It’s been a while since my last post, and several things have happened since then…. for instance the release of version 0.52 of log2timeline. I will publish another blog post detailing the difference between version 0.51 and 0.52, such as the use of l2t_process a new tool released alongside log2timeline.
I will also be talking at the upcoming SANS Forensics and Incident Response Summit in Austin, Texas. I’m going to be discussing the release of version 0.60 of log2timeline (stay tuned), which I’m working hard at getting ready (the reason for the few blog posts lately). There will be a lot of great talks at the summit, so I urge you to check it out…
And the nominees for the Forensic4Cast awards has been posted, and for some obscure reason someone decided to nominate log2timeline as the best computer forensics software. I’m honored that the tool got nominated, something that was really a surprise to me, and given the competition (FTK and Encase) the tool is really up against giants in the field.
Well, its been quite a while since my last post, summer vacation coupled with paternity leave gave me a pleasant absence from the computer screen. But I’m back now, and surprisingly my gold paper got finally been published. The title of the paper is “Mastering the Super Timeline With log2timeline”, and for those that carefully read the title it describes my little pet project of log2timeline and timeline analysis in general.

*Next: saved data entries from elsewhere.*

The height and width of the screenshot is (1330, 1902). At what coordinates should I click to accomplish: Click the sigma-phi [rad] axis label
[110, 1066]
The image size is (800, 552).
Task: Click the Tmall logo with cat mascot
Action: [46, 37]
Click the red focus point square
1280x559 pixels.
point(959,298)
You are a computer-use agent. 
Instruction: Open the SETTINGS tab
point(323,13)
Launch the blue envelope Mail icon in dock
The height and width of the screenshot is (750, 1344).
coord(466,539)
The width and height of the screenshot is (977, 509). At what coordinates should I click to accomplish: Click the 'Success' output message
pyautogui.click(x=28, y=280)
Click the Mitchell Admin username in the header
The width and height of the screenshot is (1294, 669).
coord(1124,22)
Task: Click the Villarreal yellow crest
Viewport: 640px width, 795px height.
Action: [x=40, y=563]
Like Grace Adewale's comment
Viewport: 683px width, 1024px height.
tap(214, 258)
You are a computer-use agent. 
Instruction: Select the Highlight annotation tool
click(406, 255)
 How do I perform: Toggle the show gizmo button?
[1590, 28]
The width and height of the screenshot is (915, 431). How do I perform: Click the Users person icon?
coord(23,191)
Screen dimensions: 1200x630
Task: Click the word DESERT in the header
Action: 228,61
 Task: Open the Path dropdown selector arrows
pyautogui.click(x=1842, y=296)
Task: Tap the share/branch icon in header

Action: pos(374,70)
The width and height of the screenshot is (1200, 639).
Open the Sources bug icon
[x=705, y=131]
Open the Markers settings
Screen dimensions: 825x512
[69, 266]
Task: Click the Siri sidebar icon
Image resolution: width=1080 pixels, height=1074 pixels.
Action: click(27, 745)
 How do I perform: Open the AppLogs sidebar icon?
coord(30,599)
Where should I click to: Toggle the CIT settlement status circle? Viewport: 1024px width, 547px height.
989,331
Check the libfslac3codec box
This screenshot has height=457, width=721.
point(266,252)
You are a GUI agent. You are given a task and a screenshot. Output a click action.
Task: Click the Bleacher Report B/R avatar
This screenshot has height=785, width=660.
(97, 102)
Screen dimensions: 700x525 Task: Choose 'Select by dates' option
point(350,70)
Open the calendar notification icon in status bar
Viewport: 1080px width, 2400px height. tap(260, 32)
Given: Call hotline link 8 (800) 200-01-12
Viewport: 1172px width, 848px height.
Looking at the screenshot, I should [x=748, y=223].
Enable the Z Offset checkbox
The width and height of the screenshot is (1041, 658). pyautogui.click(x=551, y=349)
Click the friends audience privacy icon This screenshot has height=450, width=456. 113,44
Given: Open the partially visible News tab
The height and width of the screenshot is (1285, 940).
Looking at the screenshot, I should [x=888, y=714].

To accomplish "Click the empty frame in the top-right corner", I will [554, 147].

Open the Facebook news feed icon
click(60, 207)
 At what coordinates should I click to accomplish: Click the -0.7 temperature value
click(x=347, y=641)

And I’m about to give a talk at the SANS EU Forensics summit taking place in London on the 8th and 9th of September. Well unless some unnamed volcanoes here in Iceland start to protest again… it will take place then.
I’ve just released a new version of log2timeline, version 0.42. The new version includes two new input modules, one for extracting timestamps from PDF metadata and another one from McAfee anti-virus log files. The new version also includes several bug fixes, the full changelog can be read here. The development focus will be to move the tool to version 0.50, which will introduce a new design of how timestamps and related information is handled within the framework, including a shift to TLN as the standard output format, more details can be found inside the roadmap.
log2timeline will also be included in the upcoming 2.0 release of the SIFT (SANS Investigative Forensic Toolkit) workstation, which will be available soon (and yes it is based on Ubuntu now). That way people can enjoy the tool without needing to go through the installation process with all the needed dependencies.
The agenda for the upcoming SANS EU forensics summit is up. I encourage everyone that has the change to attend this summit, there are some greate talks and of course a great change to meet some of the top experts in computer forensics in Europe. And of course a change to meet with me and get me to implement some feature to log2timeline that you always wished was there, but for some odd reason you didn’t send me an e-mail to request it.
I just wanted to write a short post about the upcoming SANS European Digital Forensics and and Incident Response Summit that will take place in London on the 19th and 20th of April. I encourage everyone that has the chance to attend since there are some very interesting talks, such as; Jesse Kornblum’s talk about fuzzy hashing, Keith Foggon’s discussions about trends and techniques and Lee Whitfield’s Windows Shadow Volumes presentation.
I will also be there, talking about log2timeline. The title of my talk is Mastering the Super Timeline – log2timeline style. After the talk I will participate in a tool talk panel, so there is your chance to pound me with some difficult questions…
The abstract of my talk is:
Traditional timeline analysis can be extremely useful yet it sometimes misses important events that are stored inside files on the suspect system (log files, OS artifacts). By solely depending on traditional filesystem timeline the investigator misses context that is necessary to get a complete and accurate description of the events that took place. To achieve this goal of enlightenment we need to dig deeper and incorporate information found inside artifacts or log files into our timeline analysis and create some sort of super timeline. These artifacts or log files could reside on the suspect system itself or in another device, such as a firewall or a proxy. This talk will focus on the tool log2timeline, which is a framework built to parse different log files and artifacts to produce a super timeline in an easy automatic fashion, designed to assist investigators in their timeline analysis.
So the talk will contain some of the work in my upcoming Gold paper, titled “Mastering the Super Timeline With log2timeline” (did someone notice the similarities between the titles). The paper should be published soon, at least before the summit.